• [Work required]
This exercise calls for the line with "Cornelia Wilhelm (196, 201)", the line with "Wissenwertes (334, 76)", and all lines between them in the material below, output exactly and with no other lines.

• [Records for the exercise]

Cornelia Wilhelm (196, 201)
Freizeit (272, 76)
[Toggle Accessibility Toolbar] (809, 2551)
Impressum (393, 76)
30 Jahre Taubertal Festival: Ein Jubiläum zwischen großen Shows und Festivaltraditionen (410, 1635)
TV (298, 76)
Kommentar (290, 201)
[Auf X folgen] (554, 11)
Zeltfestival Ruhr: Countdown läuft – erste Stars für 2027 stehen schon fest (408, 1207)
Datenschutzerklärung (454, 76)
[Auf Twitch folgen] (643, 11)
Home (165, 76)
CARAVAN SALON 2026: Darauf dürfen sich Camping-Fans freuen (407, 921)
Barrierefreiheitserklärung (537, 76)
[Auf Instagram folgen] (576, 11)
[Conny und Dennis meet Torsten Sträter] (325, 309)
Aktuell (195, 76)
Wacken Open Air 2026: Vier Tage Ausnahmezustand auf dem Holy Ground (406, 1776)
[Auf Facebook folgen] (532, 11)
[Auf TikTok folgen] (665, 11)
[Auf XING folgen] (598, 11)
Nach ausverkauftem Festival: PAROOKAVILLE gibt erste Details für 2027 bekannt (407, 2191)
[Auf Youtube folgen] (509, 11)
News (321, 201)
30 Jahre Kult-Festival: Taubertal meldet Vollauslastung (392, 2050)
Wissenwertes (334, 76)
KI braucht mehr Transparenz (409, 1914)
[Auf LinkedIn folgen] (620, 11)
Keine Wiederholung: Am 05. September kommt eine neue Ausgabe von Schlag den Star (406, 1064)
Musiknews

...

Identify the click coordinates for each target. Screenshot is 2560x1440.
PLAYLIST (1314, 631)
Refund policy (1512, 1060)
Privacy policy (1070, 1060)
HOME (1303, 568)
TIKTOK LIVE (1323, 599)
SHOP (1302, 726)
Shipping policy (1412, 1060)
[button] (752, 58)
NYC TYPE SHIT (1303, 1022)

==

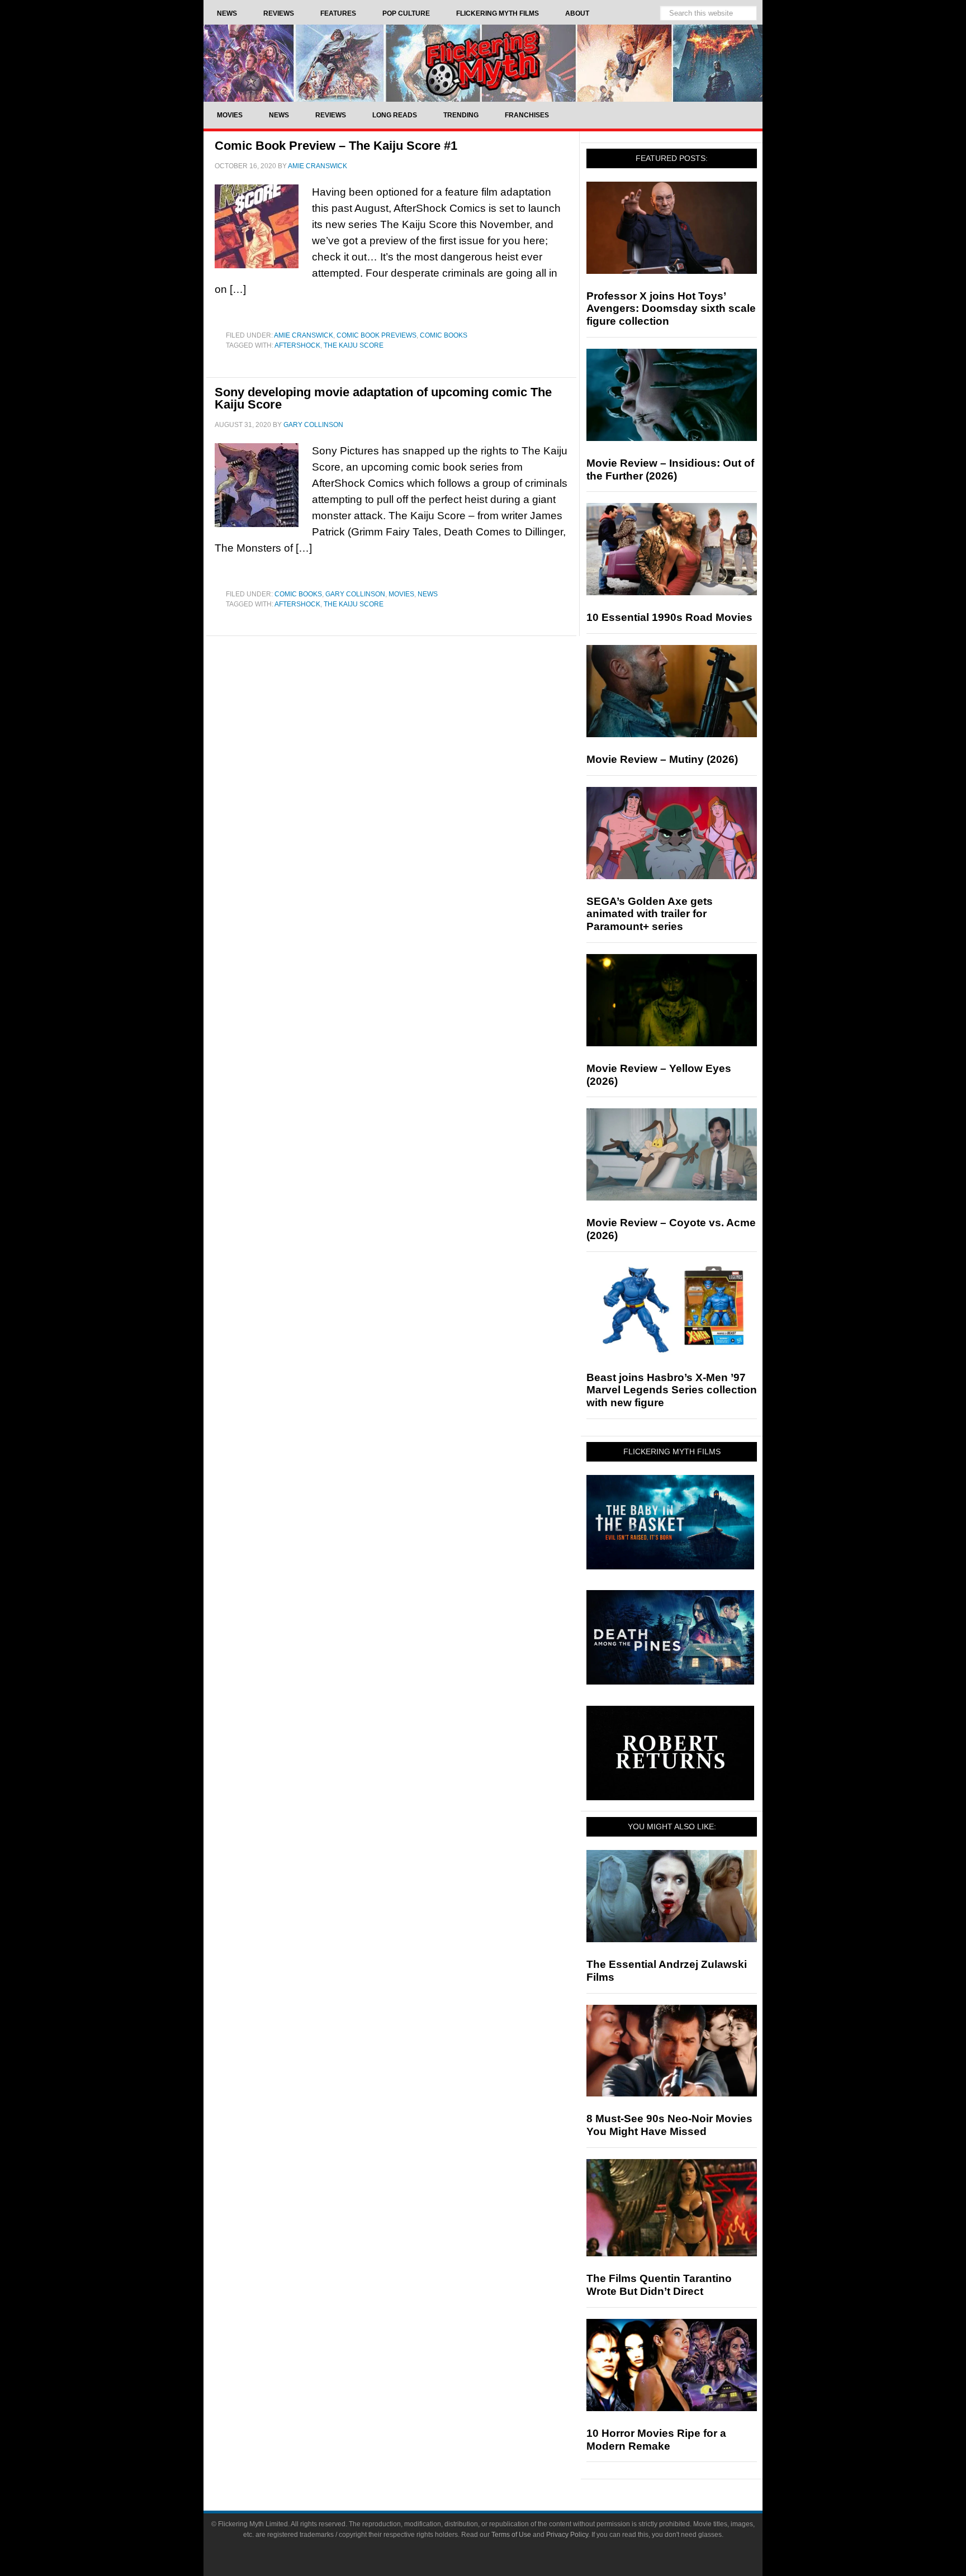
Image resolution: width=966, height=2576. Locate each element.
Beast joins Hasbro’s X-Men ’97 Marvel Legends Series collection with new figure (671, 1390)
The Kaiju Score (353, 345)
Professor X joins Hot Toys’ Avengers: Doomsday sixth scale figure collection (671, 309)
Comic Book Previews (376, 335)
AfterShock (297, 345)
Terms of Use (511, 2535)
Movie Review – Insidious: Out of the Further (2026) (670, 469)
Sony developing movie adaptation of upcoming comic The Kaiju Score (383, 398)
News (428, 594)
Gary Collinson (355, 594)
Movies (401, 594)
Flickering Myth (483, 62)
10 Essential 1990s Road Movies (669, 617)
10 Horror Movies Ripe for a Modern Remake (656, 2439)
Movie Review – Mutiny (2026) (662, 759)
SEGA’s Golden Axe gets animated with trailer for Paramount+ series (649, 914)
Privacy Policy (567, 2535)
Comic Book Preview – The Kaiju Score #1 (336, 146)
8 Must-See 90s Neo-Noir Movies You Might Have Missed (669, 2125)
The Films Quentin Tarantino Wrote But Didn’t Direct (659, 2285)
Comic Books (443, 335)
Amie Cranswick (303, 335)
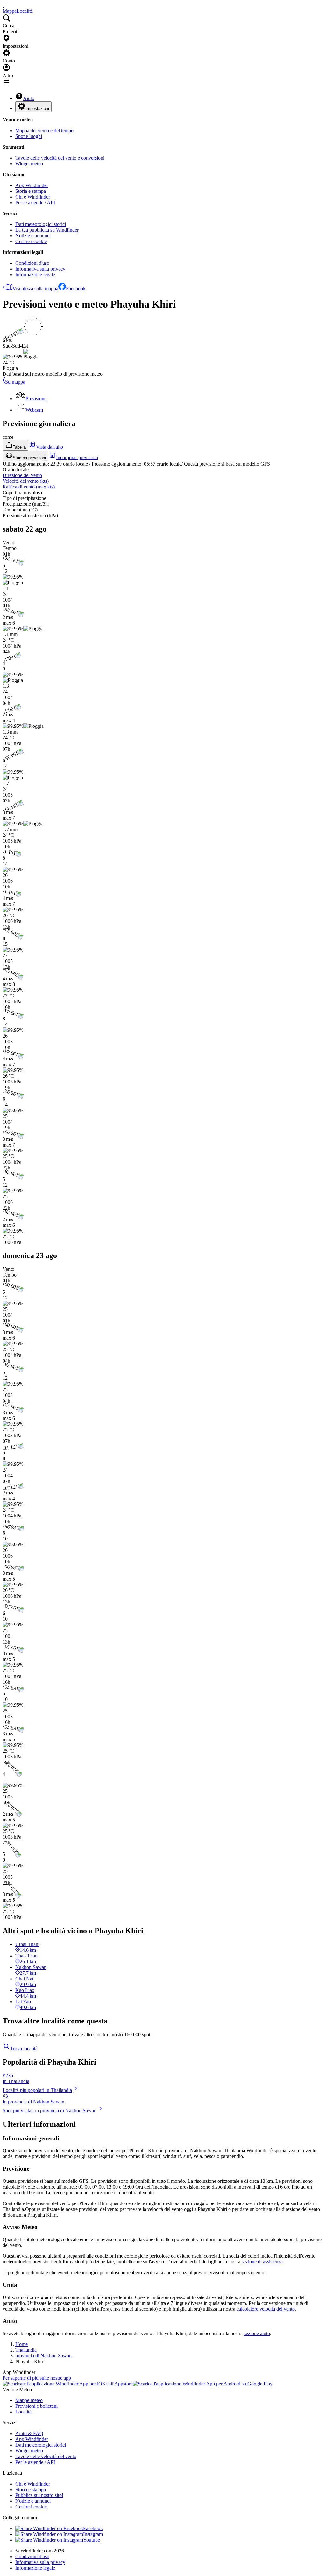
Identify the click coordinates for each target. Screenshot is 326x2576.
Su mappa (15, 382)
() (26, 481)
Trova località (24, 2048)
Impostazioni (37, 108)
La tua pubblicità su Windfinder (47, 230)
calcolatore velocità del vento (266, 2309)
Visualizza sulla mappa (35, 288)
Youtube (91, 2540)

• [Worked solution]
Cornelia Wilhelm (196, 201)
Freizeit (272, 76)
[Toggle Accessibility Toolbar] (809, 2551)
Impressum (393, 76)
30 Jahre Taubertal Festival: Ein Jubiläum zwischen großen Shows und Festivaltraditionen (410, 1635)
TV (298, 76)
Kommentar (290, 201)
[Auf X folgen] (554, 11)
Zeltfestival Ruhr: Countdown läuft – erste Stars für 2027 stehen schon fest (408, 1207)
Datenschutzerklärung (454, 76)
[Auf Twitch folgen] (643, 11)
Home (165, 76)
CARAVAN SALON 2026: Darauf dürfen sich Camping-Fans freuen (407, 921)
Barrierefreiheitserklärung (537, 76)
[Auf Instagram folgen] (576, 11)
[Conny und Dennis meet Torsten Sträter] (325, 309)
Aktuell (195, 76)
Wacken Open Air 2026: Vier Tage Ausnahmezustand auf dem Holy Ground (406, 1776)
[Auf Facebook folgen] (532, 11)
[Auf TikTok folgen] (665, 11)
[Auf XING folgen] (598, 11)
Nach ausverkauftem Festival: PAROOKAVILLE gibt erste Details für 2027 bekannt (407, 2191)
[Auf Youtube folgen] (509, 11)
News (321, 201)
30 Jahre Kult-Festival: Taubertal meldet Vollauslastung (392, 2050)
Wissenwertes (334, 76)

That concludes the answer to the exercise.